Les 18 et 19 juin 2026, Kpalimé s’est transformée en centre de formation grandeur nature pour une quarantaine de journalistes venus de tout le Togo. À l’appel du Comité de Coordination pour les Filières Café et Cacao (CCFCC) et du Groupe Agri Média, ces professionnels des médias se sont immergés dans les réalités du café et du cacao, deux filières qui font vivre plus de 33 000 planteurs à travers le pays.
L’objectif est d’outiller les journalistes pour mieux comprendre, mieux expliquer et mieux valoriser des secteurs jugés stratégiques depuis leur libéralisation en 1996. Le CCFCC, qui pilote la coordination et la supervision de la commercialisation, porte une vision ambitieuse formalisée dans les Plans de Développement adoptés en 2024. À l’horizon 2030, le café et le cacao togolais doivent devenir des filières performantes, créatrices de richesse et d’emplois décents, bâties sur une culture durable et compétitive.
Dès l’ouverture, le ton a été donné par Gilles Podjolé, Directeur général du Groupe Agri-Média. Il a salué la forte mobilisation des journalistes et rendu hommage à Enselme Gouthon, Secrétaire général du CCFCC, qu’il qualifie de « fierté nationale » pour son rôle dans la gouvernance des deux filières. Pour lui, cette session démontre que « les journalistes sont véritablement impliqués dans le processus de professionnalisation », avec une mission clé : porter la voix des producteurs et éclairer le grand public sur les enjeux agricoles.

Au nom du Secrétaire général du CCFCC, Dr Adden Ayi Koffi a exhorté les participants à s’approprier les contenus. « Cette session vise à harmoniser les niveaux d’information et à approfondir les aspects essentiels de la filière. Je vous encourage à poser toutes les questions nécessaires pour mieux comprendre le système et renforcer votre capacité à informer le public », a-t-il lancé.
Le programme a alterné sessions techniques et immersion. Les journalistes ont exploré l’historique des filières de l’OPAT à la libéralisation, les missions et le fonctionnement du CCFCC, la cartographie des acteurs et des chaînes de valeur, ainsi que la place du Togo sur les marchés internationaux. Les exigences du marché mondial, notamment la RDUE, et le contenu des Plans de Développement 2024 ont été décortiqués. La question du rôle des médias dans la promotion et la structuration des filières a fait l’objet d’échanges nourris.

Les descentes sur le terrain ont marqué les esprits. La visite d’un champ de cacao puis d’un champ de café a permis aux participants de confronter la théorie aux réalités du quotidien des producteurs : techniques culturales, défis climatiques, qualité, traçabilité et prix.
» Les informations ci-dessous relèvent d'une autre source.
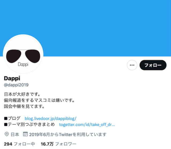Open the Dappi sunglasses profile picture

coord(23,54)

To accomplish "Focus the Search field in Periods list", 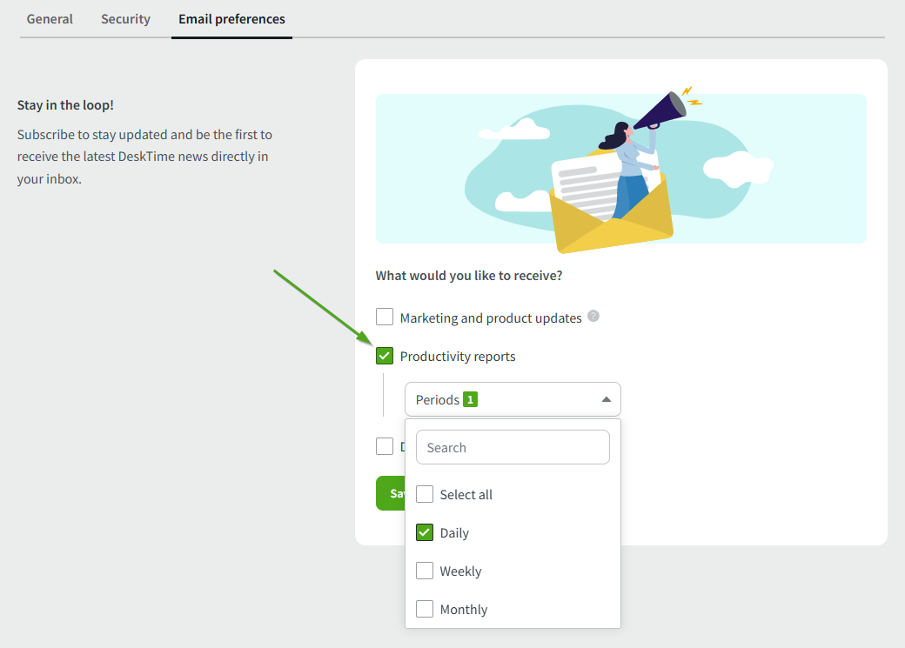I will click(513, 447).
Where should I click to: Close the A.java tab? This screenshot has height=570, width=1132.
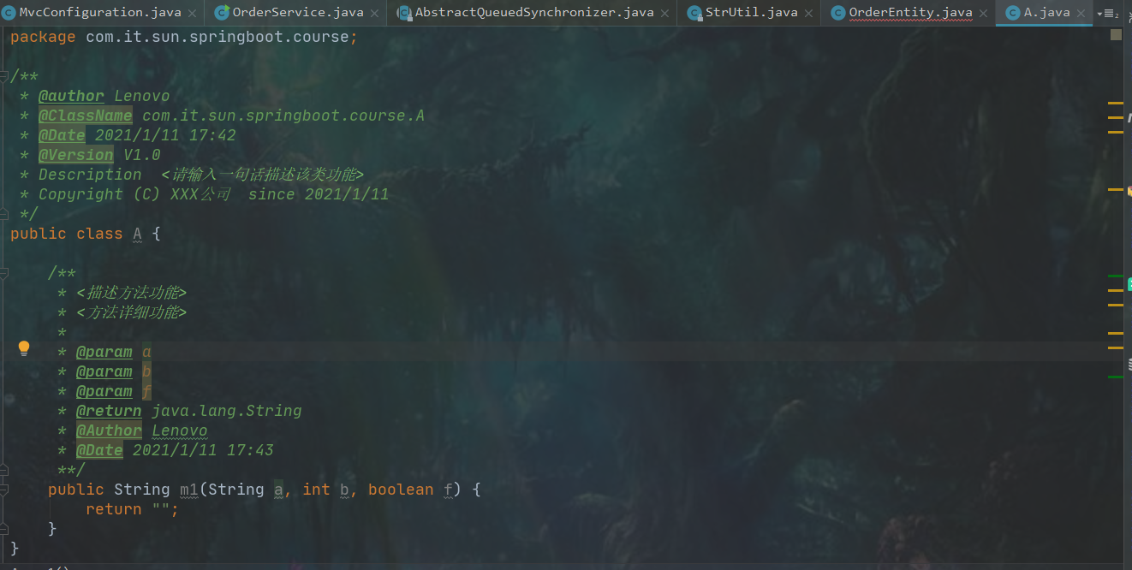click(1081, 13)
Cette formation va au-delà d’un simple partage de connaissances. Elle pose les bases d’un partenariat durable entre les médias et les institutions. Le CCFCC veut mobiliser l’ensemble des maillons, des producteurs aux autorités publiques en passant par les partenaires techniques et la presse, pour réussir la transformation des filières conformément à la vision portée par les plus hautes autorités du pays.